Per entrare nel Canton Ticino avevano scelto un valico poco battuto, tra i boschi: la frontiera di Maslianico, una di quelle che di notte vengono chiuse per non fare entrare in Svizzera i ladri provenienti dall'Italia, che anche di giorno è poco frequentata e poco presidiata. Ma è un'arma a doppio taglio: le poche auto che passano si notano. Soprattutto se a bordo di un macchinone ci sono quattro uomini non più giovani: un calabrese, un fiorentino, un afgano, un iraniano. Una combriccola inconsueta che - era il 20 novembre - ha richiamato l'attenzione di una pattuglia della Finanza. I documenti erano in regola. Niente da dichiarare? «Niente», rispondono in coro i quattro. E invece in una valigia c'erano le tessere di un rompicapo che da quindici giorni fa ammattire le fiamme gialle, il pm comasco Simona De Salvo e il suo capo, il procuratore Nicola Piacente.

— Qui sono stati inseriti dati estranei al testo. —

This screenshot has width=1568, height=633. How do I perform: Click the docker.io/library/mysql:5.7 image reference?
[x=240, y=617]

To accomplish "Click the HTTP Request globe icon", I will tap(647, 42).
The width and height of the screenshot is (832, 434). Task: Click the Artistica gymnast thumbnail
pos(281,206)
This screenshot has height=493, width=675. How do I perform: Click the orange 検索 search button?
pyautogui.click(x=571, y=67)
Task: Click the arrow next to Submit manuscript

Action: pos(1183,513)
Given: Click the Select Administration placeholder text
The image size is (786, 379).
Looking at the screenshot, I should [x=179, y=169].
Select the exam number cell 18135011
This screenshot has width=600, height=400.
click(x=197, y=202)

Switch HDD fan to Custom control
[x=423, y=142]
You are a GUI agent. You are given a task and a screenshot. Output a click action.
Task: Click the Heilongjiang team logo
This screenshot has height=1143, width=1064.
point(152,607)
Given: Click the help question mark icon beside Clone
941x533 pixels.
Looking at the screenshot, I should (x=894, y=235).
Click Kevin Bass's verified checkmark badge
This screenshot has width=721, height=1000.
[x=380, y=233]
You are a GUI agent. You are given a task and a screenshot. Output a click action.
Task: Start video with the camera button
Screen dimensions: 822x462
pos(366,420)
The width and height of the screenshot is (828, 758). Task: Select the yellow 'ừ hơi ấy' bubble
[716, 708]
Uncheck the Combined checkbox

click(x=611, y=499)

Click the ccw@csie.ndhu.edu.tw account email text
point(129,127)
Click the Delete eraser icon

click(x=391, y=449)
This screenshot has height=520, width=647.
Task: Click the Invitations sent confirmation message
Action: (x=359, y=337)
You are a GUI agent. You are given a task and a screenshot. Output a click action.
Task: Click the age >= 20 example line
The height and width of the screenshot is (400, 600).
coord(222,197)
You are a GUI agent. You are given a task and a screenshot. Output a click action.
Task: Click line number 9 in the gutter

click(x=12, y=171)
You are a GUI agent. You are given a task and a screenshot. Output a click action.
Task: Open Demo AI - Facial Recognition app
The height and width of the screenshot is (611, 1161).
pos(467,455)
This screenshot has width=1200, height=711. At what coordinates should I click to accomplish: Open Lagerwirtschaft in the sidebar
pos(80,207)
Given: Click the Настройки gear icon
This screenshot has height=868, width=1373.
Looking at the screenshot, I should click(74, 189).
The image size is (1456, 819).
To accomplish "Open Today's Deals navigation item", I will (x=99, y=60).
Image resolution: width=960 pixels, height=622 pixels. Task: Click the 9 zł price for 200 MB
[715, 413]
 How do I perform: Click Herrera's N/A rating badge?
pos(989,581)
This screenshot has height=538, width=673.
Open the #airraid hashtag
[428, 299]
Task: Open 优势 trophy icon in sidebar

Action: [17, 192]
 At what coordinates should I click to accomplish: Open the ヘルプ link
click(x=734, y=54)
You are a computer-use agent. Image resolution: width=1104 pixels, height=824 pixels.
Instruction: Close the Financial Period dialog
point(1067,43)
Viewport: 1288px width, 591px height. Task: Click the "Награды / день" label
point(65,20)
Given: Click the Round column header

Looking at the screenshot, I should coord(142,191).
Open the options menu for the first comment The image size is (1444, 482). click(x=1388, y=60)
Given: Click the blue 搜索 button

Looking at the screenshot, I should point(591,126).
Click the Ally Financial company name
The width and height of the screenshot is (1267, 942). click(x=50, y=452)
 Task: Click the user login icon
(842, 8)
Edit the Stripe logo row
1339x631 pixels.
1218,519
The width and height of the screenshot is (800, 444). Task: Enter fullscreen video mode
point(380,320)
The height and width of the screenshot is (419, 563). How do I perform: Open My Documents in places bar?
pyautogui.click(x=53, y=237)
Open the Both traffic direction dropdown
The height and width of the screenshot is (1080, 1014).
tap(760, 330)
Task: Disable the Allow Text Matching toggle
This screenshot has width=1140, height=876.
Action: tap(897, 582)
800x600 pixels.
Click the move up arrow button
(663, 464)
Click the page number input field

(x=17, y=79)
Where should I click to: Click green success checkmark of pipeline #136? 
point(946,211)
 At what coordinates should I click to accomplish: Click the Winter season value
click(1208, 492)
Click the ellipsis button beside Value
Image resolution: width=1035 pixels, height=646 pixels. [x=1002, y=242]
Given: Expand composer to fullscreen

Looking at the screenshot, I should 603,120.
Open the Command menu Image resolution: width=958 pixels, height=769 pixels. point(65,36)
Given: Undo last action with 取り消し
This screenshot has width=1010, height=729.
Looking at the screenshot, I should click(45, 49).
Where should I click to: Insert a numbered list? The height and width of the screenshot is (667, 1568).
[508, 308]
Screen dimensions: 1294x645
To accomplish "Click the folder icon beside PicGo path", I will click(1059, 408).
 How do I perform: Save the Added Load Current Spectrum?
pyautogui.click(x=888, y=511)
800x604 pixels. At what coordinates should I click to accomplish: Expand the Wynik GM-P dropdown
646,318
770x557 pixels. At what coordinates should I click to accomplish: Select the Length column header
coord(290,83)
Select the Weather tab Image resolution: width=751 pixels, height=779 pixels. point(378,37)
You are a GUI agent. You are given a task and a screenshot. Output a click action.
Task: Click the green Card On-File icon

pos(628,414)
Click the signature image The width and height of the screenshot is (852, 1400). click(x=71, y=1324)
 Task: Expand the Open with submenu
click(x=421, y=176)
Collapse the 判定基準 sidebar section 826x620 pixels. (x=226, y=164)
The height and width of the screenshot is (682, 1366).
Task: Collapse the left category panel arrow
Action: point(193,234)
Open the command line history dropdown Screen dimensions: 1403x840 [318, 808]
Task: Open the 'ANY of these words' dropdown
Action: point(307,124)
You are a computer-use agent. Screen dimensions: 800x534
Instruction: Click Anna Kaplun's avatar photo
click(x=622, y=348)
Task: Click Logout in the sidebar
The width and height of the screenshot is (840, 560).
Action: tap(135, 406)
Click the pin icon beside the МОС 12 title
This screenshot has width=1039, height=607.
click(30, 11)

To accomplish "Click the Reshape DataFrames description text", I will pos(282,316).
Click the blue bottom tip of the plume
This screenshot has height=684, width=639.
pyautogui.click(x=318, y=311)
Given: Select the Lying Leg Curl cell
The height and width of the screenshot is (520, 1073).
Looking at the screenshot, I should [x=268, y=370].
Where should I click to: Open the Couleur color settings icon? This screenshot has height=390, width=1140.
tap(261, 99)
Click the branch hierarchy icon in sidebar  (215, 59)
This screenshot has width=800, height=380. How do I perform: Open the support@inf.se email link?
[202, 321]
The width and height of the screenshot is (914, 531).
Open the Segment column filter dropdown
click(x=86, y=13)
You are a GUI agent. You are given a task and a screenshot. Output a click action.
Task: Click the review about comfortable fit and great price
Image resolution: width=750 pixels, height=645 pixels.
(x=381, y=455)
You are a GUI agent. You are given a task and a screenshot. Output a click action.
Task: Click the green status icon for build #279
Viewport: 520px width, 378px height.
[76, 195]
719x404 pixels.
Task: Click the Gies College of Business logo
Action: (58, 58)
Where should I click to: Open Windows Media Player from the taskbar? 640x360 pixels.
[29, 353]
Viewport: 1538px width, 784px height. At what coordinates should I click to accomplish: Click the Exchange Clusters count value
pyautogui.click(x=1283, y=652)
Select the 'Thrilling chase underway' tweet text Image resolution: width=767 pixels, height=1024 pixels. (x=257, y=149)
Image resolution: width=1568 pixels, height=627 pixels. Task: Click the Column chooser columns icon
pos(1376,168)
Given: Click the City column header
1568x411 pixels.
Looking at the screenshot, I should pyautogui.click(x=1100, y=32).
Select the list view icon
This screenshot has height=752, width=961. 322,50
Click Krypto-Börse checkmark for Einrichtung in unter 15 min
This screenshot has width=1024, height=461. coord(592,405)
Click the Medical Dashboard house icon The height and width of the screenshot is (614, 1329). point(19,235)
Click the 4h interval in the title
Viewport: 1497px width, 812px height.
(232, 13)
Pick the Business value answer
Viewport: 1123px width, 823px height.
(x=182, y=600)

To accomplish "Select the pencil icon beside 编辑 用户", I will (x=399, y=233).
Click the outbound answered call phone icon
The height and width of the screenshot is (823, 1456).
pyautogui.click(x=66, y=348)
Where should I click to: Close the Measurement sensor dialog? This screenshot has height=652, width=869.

La tessera più vistosa, più inspiegabile, è un assegno del Credit Suiss, emesso l'8 ottobre 2018 dalla banca elvetica. La data è importante, perché dopo un anno in Svizzera gli assegni scadono. Impossibile incassarli. E l'importo era da capogiro: cento milioni di euro. E questo solleva due interrogativi: a chi viene in mente di farsi rilasciare uno cheque di un simile importo, fatto apposta per allertare gli uffici antiriciclaggio? E perchè, dopo averlo ricevuto, lo si lascia scadere, rendendolo simile a carta straccia?
I quattro vengono tutti denunciati a piede libero per riciclaggio. Il fiorentino si chiama Simone Baglioni, l'iraniano Ghazvini Ali Kharanniak, l'afgano Karim Yussufi. Baglioni è incesurato, Yussufi vive in Germania, al nome di Kharanniak risulta intestata un azienda di alimentari a Oslo, Norvegia. Il nome che fa saltare sulla sedia gli inquirenti è quello del secondo italiano: Giuseppe Zinnà, calabrese, finito nel 2004 nella retata antimafia «Decollo», condannato per narcotraffico, uscito dopo avere scontato la pena e ora - secondo quanto afferma l'Ansa - di nuovo indagato per usura.
Alla richiesta di spiegazioni sull'assegno, i quattro rispondono col silenzio. L'assegno resta in mano ai finanzieri, i quattro proseguono il loro viaggio. Ma appena tornati in Italia vanno dai loro avvocati e chiedono di fare ricorso al tribunale per farsi ridare l'assegno (cui, anche se è scaduto, pare tengano molto) e il resto del materiale sequestrato. Sono questi documenti a rendere la vicenda, se possibile, ancora più intricata: perché l'assegno sembra essere emesso a garanzia di un contratto per la vendita di BillionCoin, una delle criptovalute meno note, protagonista nell'ultimo annodi una performance pesantemente negativa. A comprare i BillionCoin sarebbero stati altri due iraniani, Mosayeb Nawkahsi e Alì Asghar Moradi, di cui però non si sa dove abitino.
Che tutta la intricata vicenda possa avere una spiegazione lecita è possibile, ma gli inquirenti non riescono a immaginarne una. Qualcosa in più si potrà capire in occasione dell'udienza del tribunale del riesame di Como, cui gli avvocati dei quattro dovranno fornire una qualche spiegazione in grado di convincere i giudici a restituire l'assegno e tutto il resto.
Nel frattempo la Procura di Como, che aveva tenuta accuratamente nascosta l'operazione, si sta interrogando su come e perché la notizia del sequestro sia stata fatta trapelare. Potrebbe essere stato un modo per mettere sull'avviso pubblicamente i complici ancora ignoti dell'intrigo e consentir loro di prendere le contromisure.